Beneath this line is the data. Output exactly the lines from the line with "Gesundheitsregion Bayreuth (181, 1018)" to the line with "Antrag auf Erteilung", both ends included, and nothing more.

· · · · · · ·

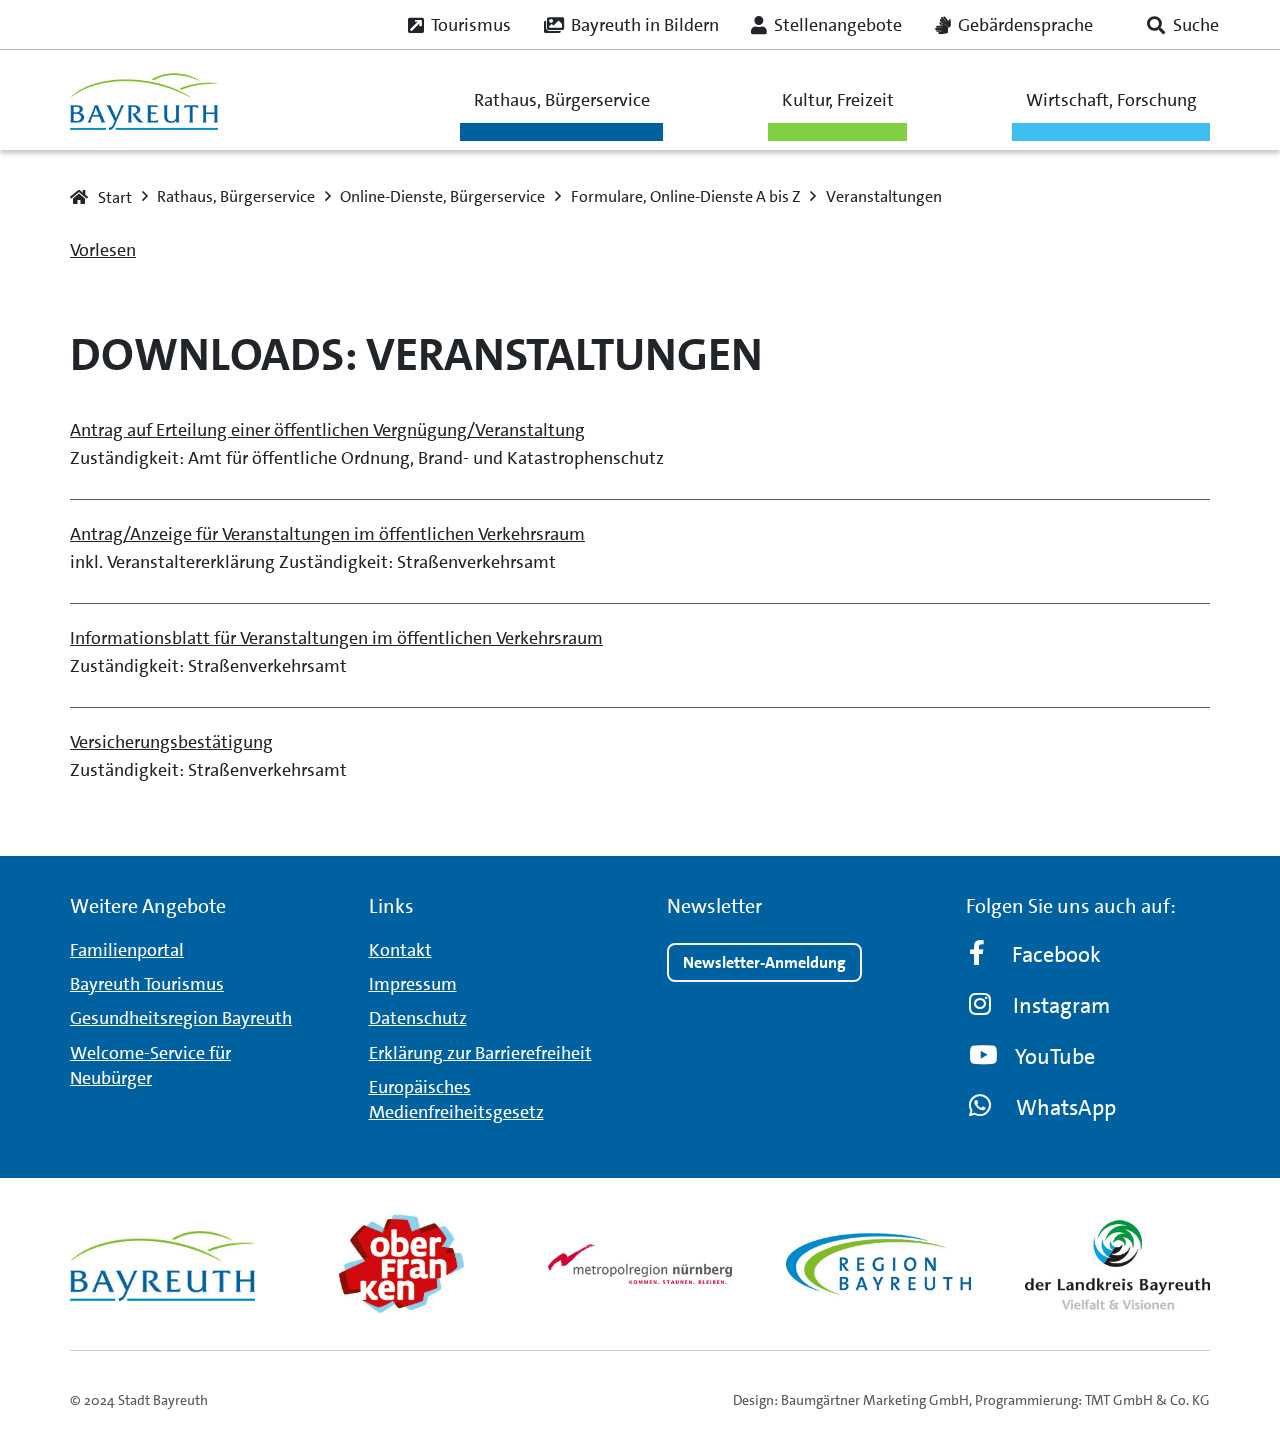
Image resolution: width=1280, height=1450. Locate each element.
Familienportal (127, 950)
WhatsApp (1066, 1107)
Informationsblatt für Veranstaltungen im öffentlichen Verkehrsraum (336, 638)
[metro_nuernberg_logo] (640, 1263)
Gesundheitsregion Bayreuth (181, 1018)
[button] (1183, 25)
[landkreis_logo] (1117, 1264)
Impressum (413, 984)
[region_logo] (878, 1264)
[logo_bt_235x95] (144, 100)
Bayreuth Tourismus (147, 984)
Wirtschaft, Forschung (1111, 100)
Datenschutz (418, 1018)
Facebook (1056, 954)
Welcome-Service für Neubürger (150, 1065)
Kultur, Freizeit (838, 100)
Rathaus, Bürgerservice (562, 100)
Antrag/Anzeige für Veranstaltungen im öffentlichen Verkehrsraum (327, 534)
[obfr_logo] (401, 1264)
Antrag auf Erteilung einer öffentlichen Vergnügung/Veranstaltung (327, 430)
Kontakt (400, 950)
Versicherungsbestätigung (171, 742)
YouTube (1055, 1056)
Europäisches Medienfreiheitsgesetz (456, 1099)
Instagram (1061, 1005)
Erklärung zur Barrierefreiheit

· · · · · · ·

> SOLUTION TO THIS PROBLEM:
Gesundheitsregion Bayreuth (181, 1018)
[button] (1183, 25)
[landkreis_logo] (1117, 1264)
Impressum (413, 984)
[region_logo] (878, 1264)
[logo_bt_235x95] (144, 100)
Bayreuth Tourismus (147, 984)
Wirtschaft, Forschung (1111, 100)
Datenschutz (418, 1018)
Facebook (1056, 954)
Welcome-Service für Neubürger (150, 1065)
Kultur, Freizeit (838, 100)
Rathaus, Bürgerservice (562, 100)
Antrag/Anzeige für Veranstaltungen im öffentlichen Verkehrsraum (327, 534)
[obfr_logo] (401, 1264)
Antrag auf Erteilung einer öffentlichen Vergnügung/Veranstaltung (327, 430)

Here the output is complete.